Search the listing below for the string "pixels", then copy every line it appears in.

┌─ Data for the task

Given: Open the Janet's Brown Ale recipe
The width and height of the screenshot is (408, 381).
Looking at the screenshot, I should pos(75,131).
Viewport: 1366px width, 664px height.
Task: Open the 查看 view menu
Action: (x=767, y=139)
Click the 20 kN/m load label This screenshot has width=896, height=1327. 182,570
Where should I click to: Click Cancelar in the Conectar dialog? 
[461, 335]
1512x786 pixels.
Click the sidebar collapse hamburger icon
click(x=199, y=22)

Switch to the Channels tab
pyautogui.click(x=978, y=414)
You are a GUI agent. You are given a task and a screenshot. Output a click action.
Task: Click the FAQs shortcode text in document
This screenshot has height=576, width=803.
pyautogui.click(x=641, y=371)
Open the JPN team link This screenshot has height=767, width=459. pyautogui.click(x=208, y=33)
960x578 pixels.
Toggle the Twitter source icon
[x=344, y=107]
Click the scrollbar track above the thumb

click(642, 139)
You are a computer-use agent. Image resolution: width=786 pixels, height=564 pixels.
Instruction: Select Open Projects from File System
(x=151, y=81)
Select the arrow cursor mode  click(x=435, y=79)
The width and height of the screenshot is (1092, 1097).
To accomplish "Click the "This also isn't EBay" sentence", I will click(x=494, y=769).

└─

● **Response to the exercise**
1512x786 pixels.
960x578 pixels.
You are a computer-use agent. Image resolution: width=786 pixels, height=564 pixels.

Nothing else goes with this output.